» **Instructions for the task**: Begin at the first line of the data and copy each line through the one containing "You are a computer-use agent. This", that line included, with no pictures.

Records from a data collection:
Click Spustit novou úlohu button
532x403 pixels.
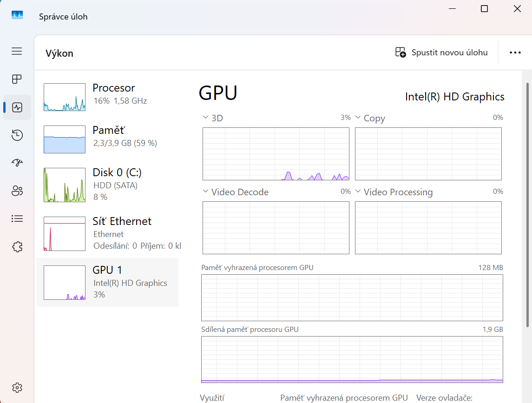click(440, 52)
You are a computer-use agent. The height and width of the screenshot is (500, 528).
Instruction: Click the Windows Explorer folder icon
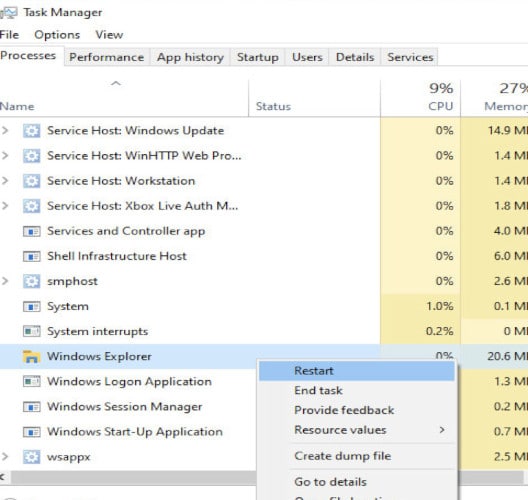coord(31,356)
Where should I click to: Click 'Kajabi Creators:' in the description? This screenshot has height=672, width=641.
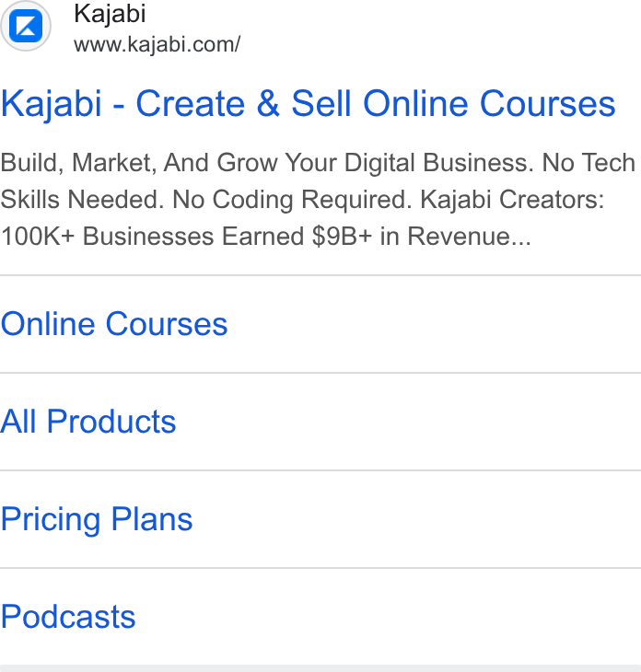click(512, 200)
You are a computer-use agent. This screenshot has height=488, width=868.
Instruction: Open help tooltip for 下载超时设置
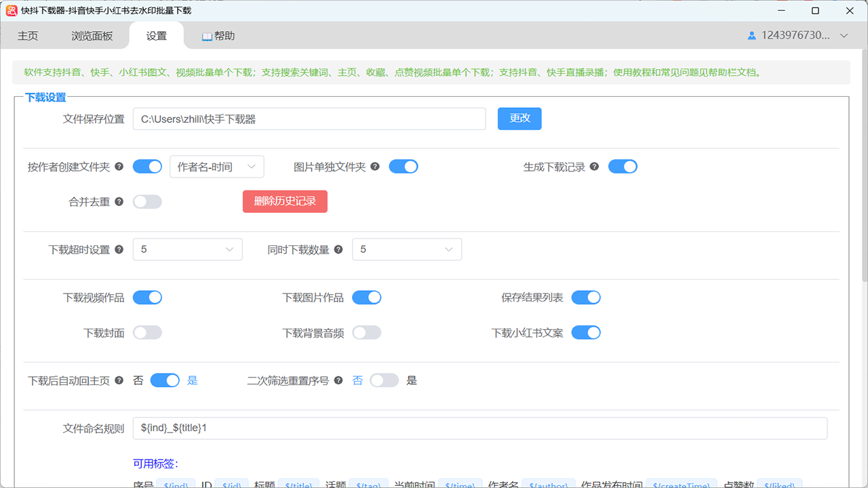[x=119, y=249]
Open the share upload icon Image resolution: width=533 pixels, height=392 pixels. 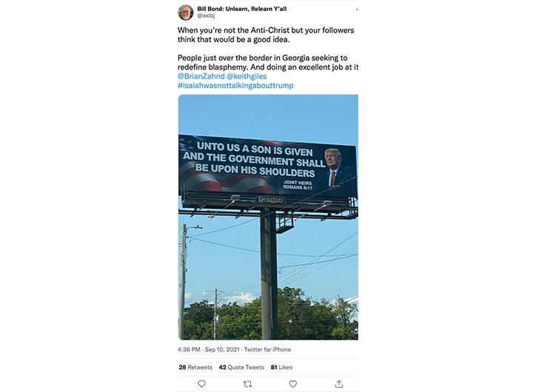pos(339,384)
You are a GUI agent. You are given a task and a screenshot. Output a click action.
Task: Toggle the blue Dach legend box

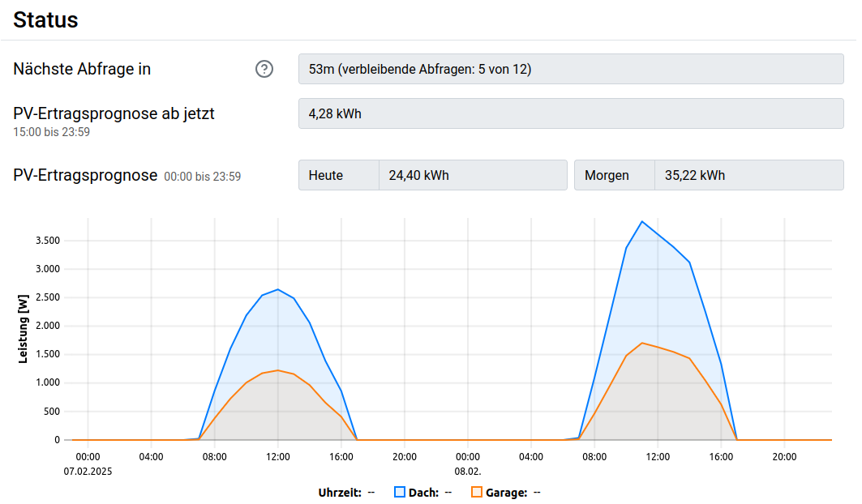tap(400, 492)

» **Exercise answer**:
Click Spustit novou úlohu button
532x403 pixels.
click(440, 52)
You are a computer-use agent. The height and width of the screenshot is (500, 528).
Instruction: Click the Windows Explorer folder icon
coord(31,356)
Where should I click to: Click 'Kajabi Creators:' in the description? This screenshot has height=672, width=641.
click(512, 200)
You are a computer-use agent. This screenshot has height=488, width=868.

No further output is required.